# [本文]
+++
説明

内燃機関の制御装置

【課題】可変ノズル型ターボ過給機を備える内燃機関において、運転環境が変化した場合であっても、ターボ過回転およびターボサージの発生を抑制することのできる内燃機関の制御装置を提供する。
【解決手段】内燃機関の複数の吸気系状態量(過給圧、EGR率)がそれぞれの目標値となるように、可変ノズルの開度指令値を計算するコントローラ501と、可変ノズルの開度検出値、空気量検出値、および大気圧検出値を入力パラメータとして、タービン回転数および圧力比P3/P1の少なくとも何れかの予測値を出力する制約モデル502と、制約モデル502から出力される予測値が所定の閾値を超えたことを判定する判定部503と、判定部503において条件成立が判定された場合に、コントローラ501によって計算される可変ノズルの開度指令値に閉限のガード値を設けるガード部504と、を備える。

【発明の詳細な説明】
【技術分野】
【0001】
この発明は、内燃機関の制御装置に関する。
【背景技術】
【0002】
従来、例えば特開2005−256724号公報に開示されるように、過給効率を可変制御可能な排気駆動式過給機の制御装置において、吸気通路の吸入空気が過給機側へ逆流するターボサージの発生を抑制するための技術が知られている。この装置では、内燃機関の機関回転速度が低下するときに排気駆動式過給機の過給効率が低効率側に制限される。これにより、過給機の吸入空気吸込側と吐出側との圧力差が増大する機関回転速度の低下時に当該圧力差の増大を抑えることができるので、圧力差に起因するターボサージの発生が抑制される。
+++
# [課題]
本文を読んで、次の問いに答えてください。
1. 制約モデル502は、どんな予測値を出力しますか。
2. 判定部503で条件成立と判定されたとき、ガード部504は何をしますか。
3. 特開2005−256724号公報の装置では、機関回転速度が下がるときに何が低効率側に制限されますか。

# [抽出データ]
+++
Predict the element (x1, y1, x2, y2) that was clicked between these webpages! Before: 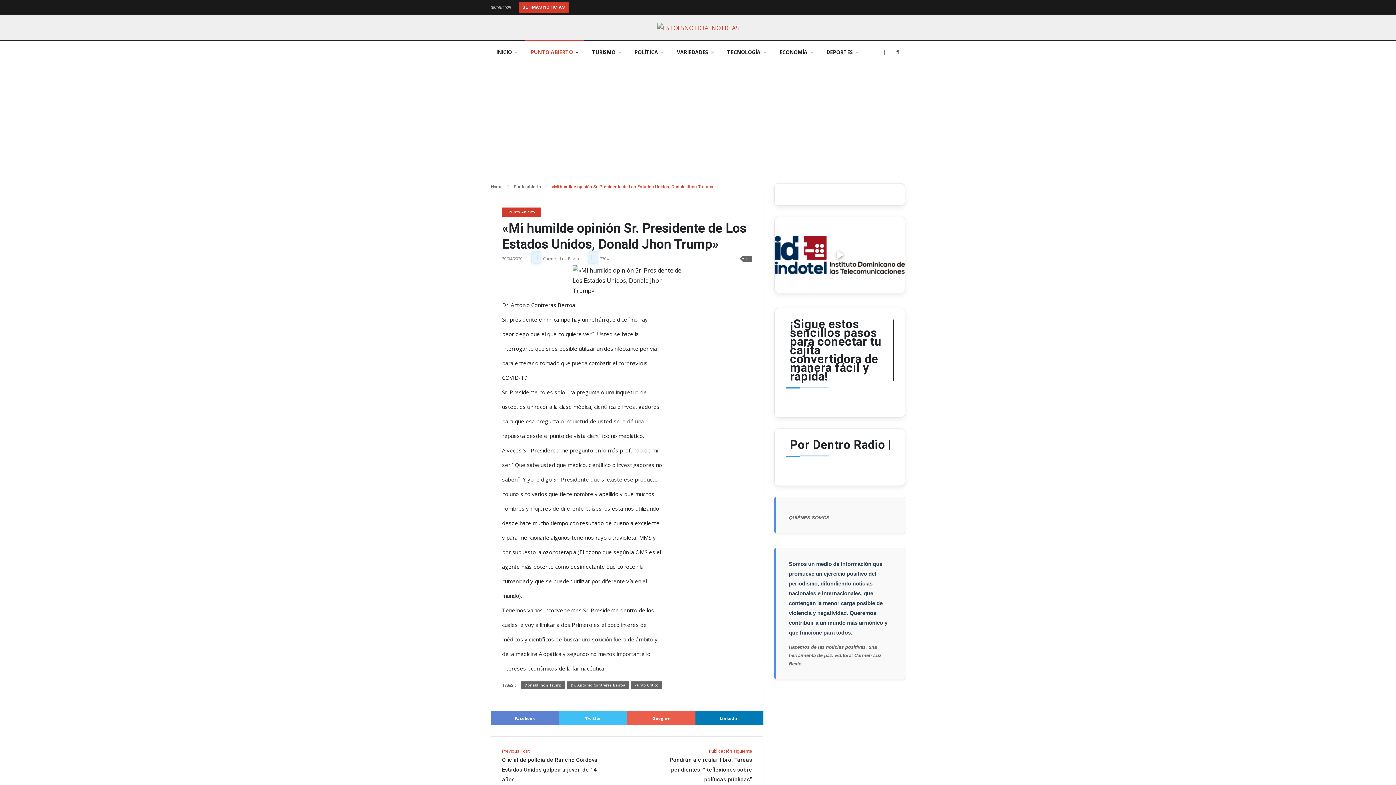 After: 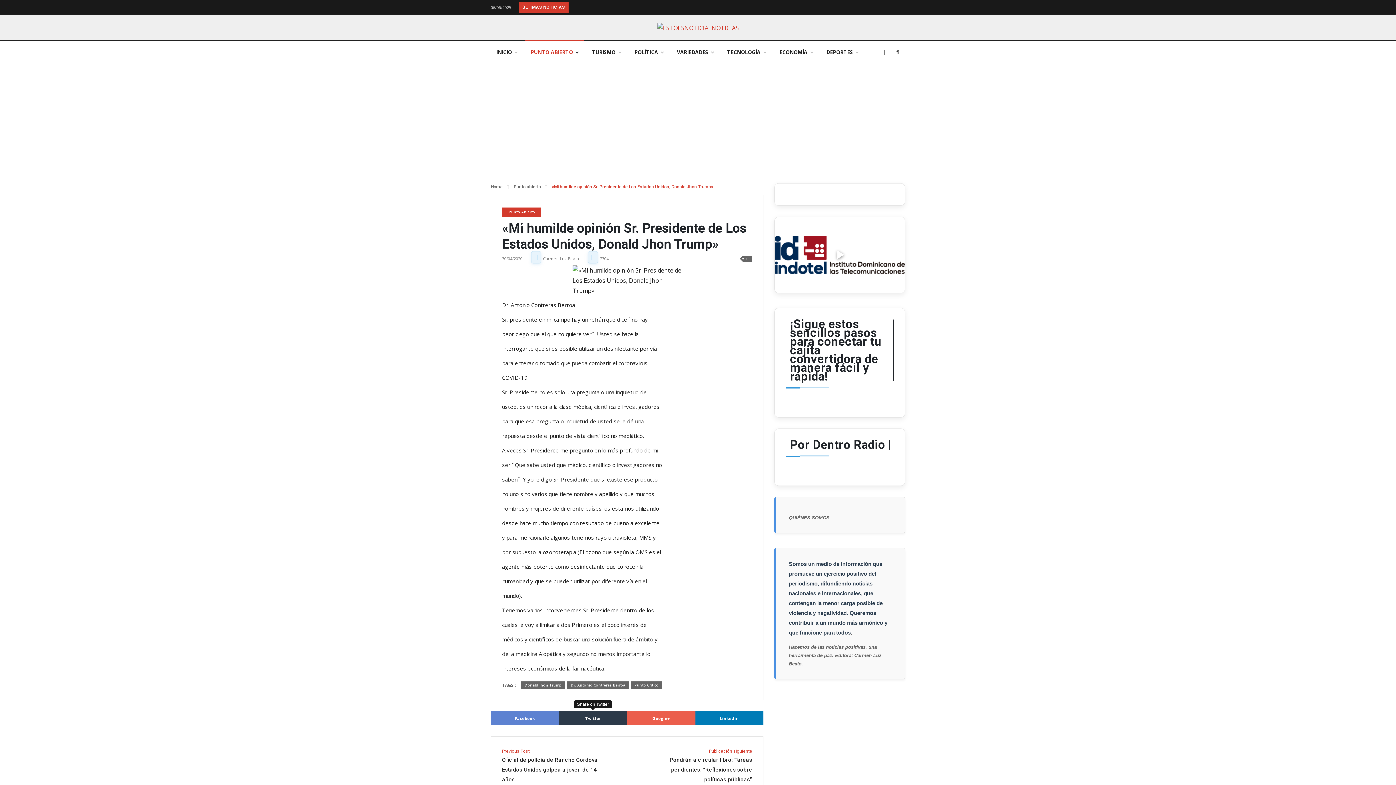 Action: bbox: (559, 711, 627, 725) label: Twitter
+++
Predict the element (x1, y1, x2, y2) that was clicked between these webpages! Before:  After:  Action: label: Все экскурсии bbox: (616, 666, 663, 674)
+++
# [回答]
1. タービン回転数と圧力比P3/P1の少なくとも何れかの予測値です。
2. コントローラ501が計算する可変ノズルの開度指令値に、閉限のガード値を設けます。
3. 排気駆動式過給機の過給効率です。